Mi experiencia con los australianos ha sido muy positiva. Son personas dispuestas a dar una mano y valorar a quienes llegan con ganas de prosperar en este país lleno de oportunidades.
Las dimensiones que no vemos cuando armamos la valija aparecen después. Entonces, nuestro trade-off es constante. Volver es el puente donde constantemente nos paramos.
-El poder pasar tiempo con familia y amigos en La Plata y en Buenos Aires, me permitió reflexionar mucho acerca de las diferencias entre los países y la forma en que sus sociedades perciben la realidad. Me quedó el concepto de que en Argentina "se vive" y de que en Australia "se cumple un ciclo". Siento que en Argentina, a pesar de todas las dificultades (inestabilidad económica, altos niveles de pobreza, inseguridad, etc.), la gente vive más en el presente. El compartir tiempo con otros está en el centro de la cultura argentina. En Australia en cambio, la vida pareciera ser abordada con un sentido más utilitario y económico; estudiar, casarse, comprar una casa, tener familia y jubilarse.
Esto va sin intención de hacer un juicio de valor.
Le hice esta pregunta muchas, muchas veces a lo largo de estos años. ¿Vos pensas en volver algún día?. El volver definitivo. Se lo vuelvo a preguntar.
-Sigo eligiendo vivir en Australia. Y quizá no tanto por los afectos, sino por cuestiones que tienen que ver menos con lo emocional y más con lo racional: el estándar de vida acá es mejor.
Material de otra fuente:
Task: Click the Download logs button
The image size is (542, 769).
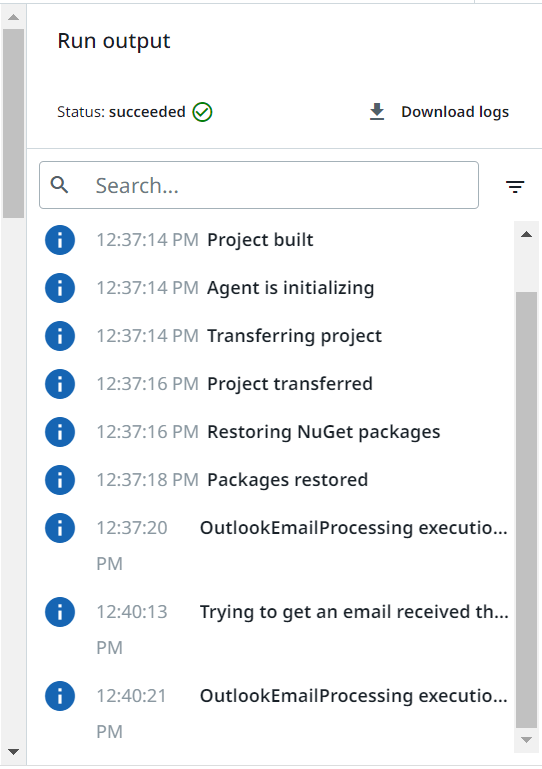Action: (439, 112)
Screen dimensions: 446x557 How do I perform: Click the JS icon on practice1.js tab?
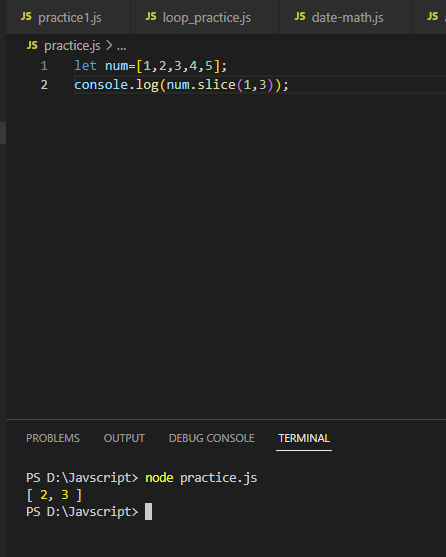[x=26, y=16]
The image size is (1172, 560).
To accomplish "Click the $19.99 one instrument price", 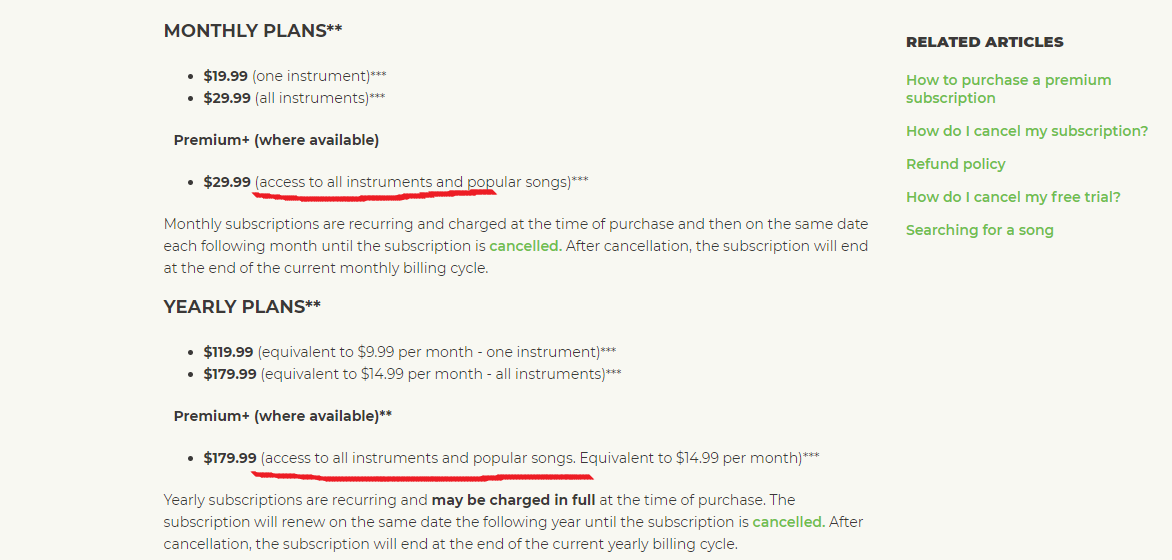I will [x=225, y=76].
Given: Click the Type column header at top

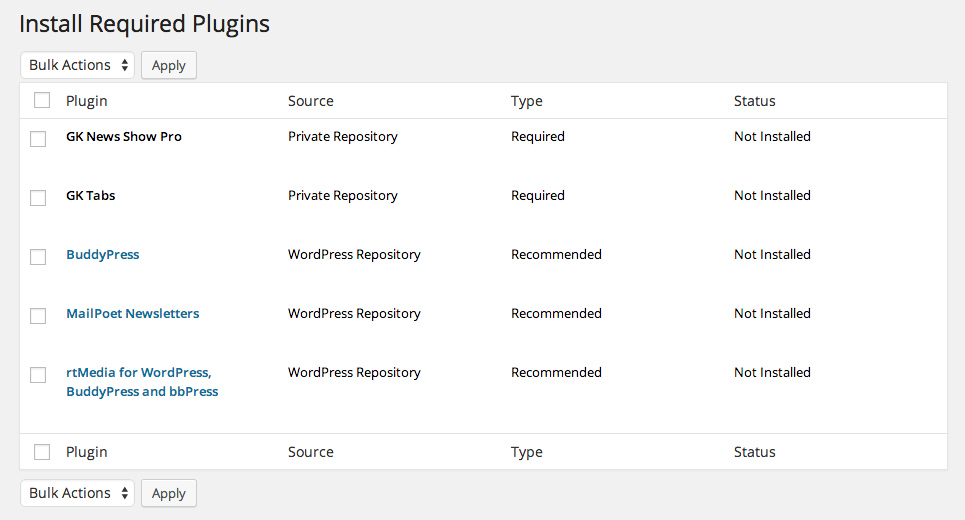Looking at the screenshot, I should tap(527, 101).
No es una decisión fácil, ya que uno vive pensando en su país estando a la distancia, pero por ahora la balanza se sigue inclinando por seguir viviendo acá.
Pero, a pesar de la contundencia de su respuesta, todo es relativo, y las cuerdas se tensan, las otras pequeñas dimensiones aparecen.
-Es una vida incompleta. Quizá esa sea la definición de vida, aunque quiero creer que no. Que una vida con afectos y en un lugar más vivible, es posible.
Más allá de la decisión, yo sigo necesitando, de tanto en tanto, una dosis de argentinidad.